[Input material]:
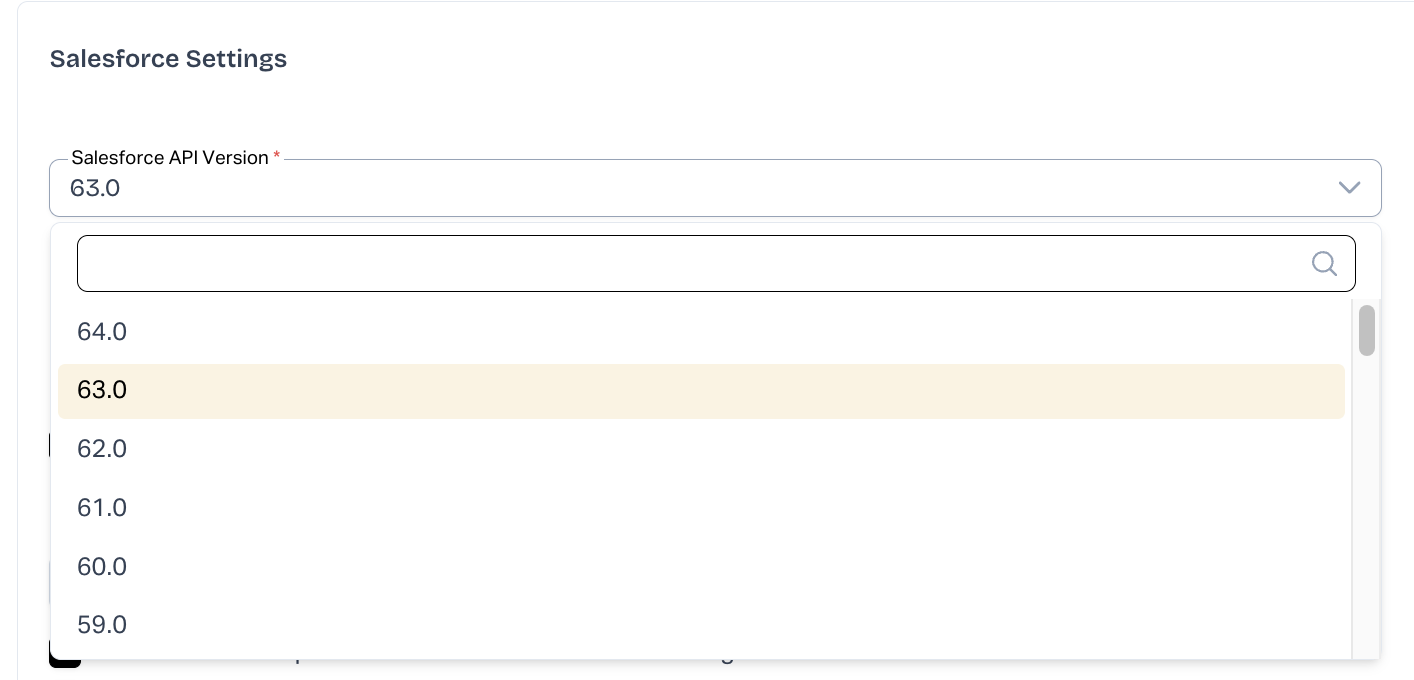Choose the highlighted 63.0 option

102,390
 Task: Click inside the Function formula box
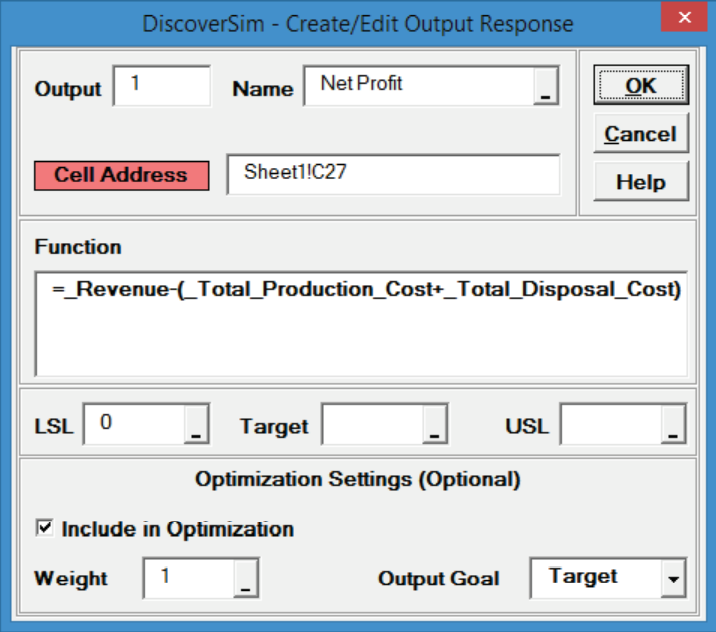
...
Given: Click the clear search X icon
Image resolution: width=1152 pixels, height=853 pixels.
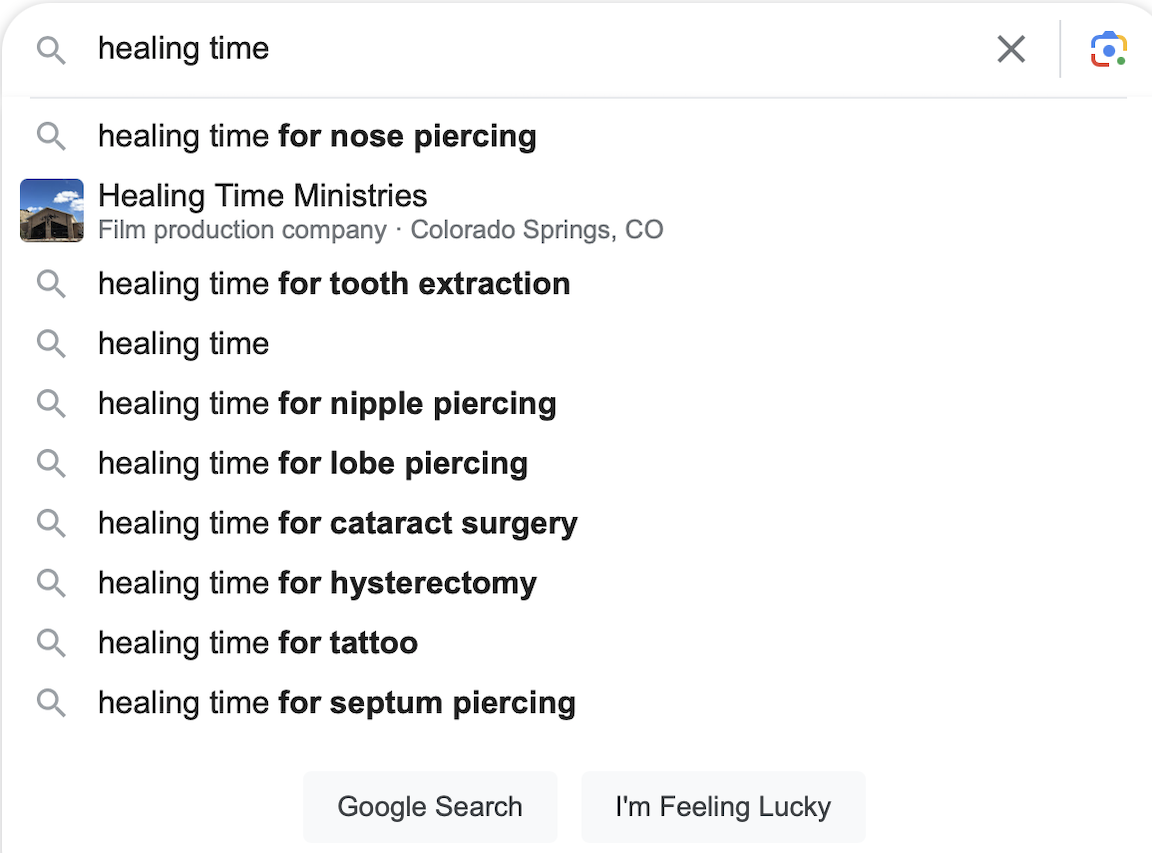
==
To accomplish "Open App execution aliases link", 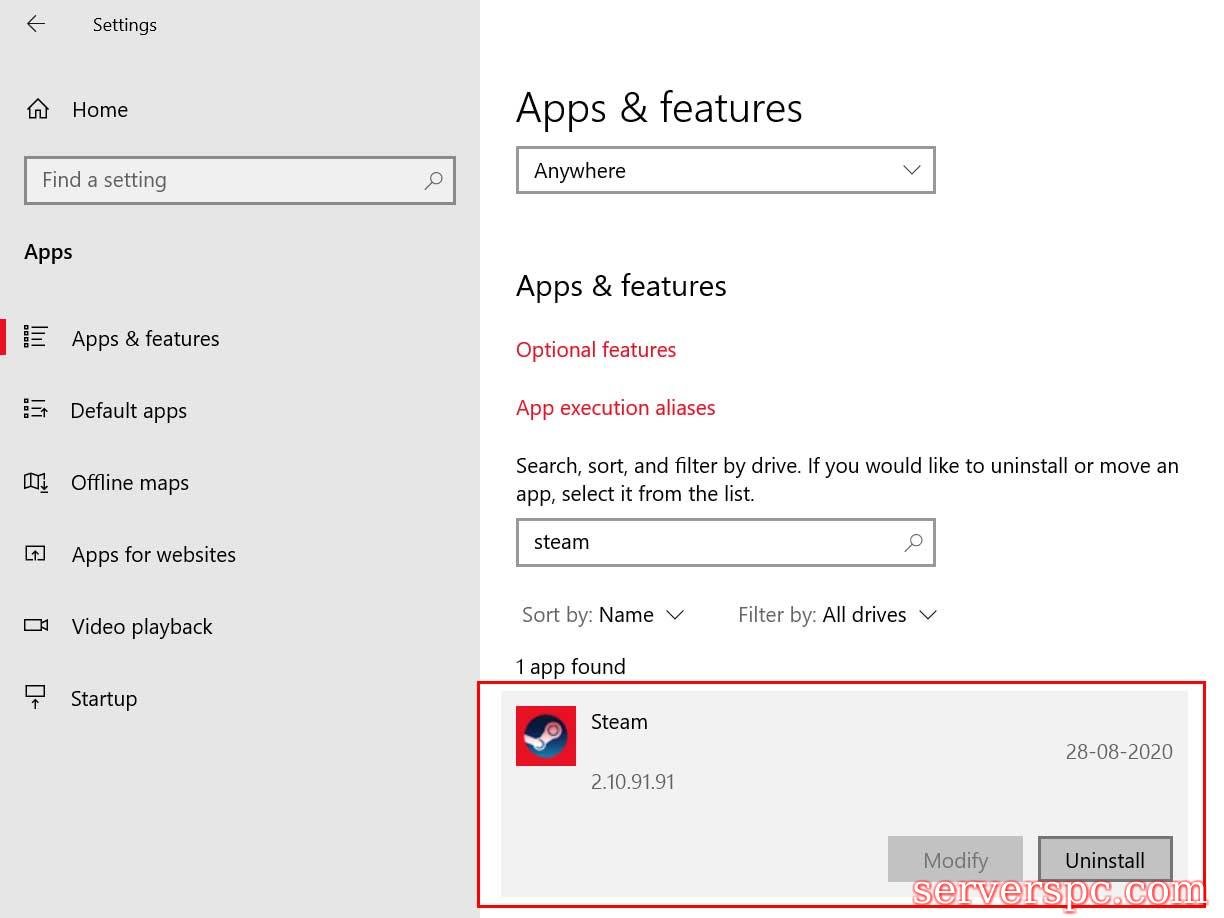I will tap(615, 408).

[Task directions]: Copy out precisely the lines from the line with "Given: Click the clear search X icon" to the line with "Image resolution: width=1152" in the material above, including those two lines and omitting all the rest.

[Result]:
Given: Click the clear search X icon
Image resolution: width=1152 pixels, height=853 pixels.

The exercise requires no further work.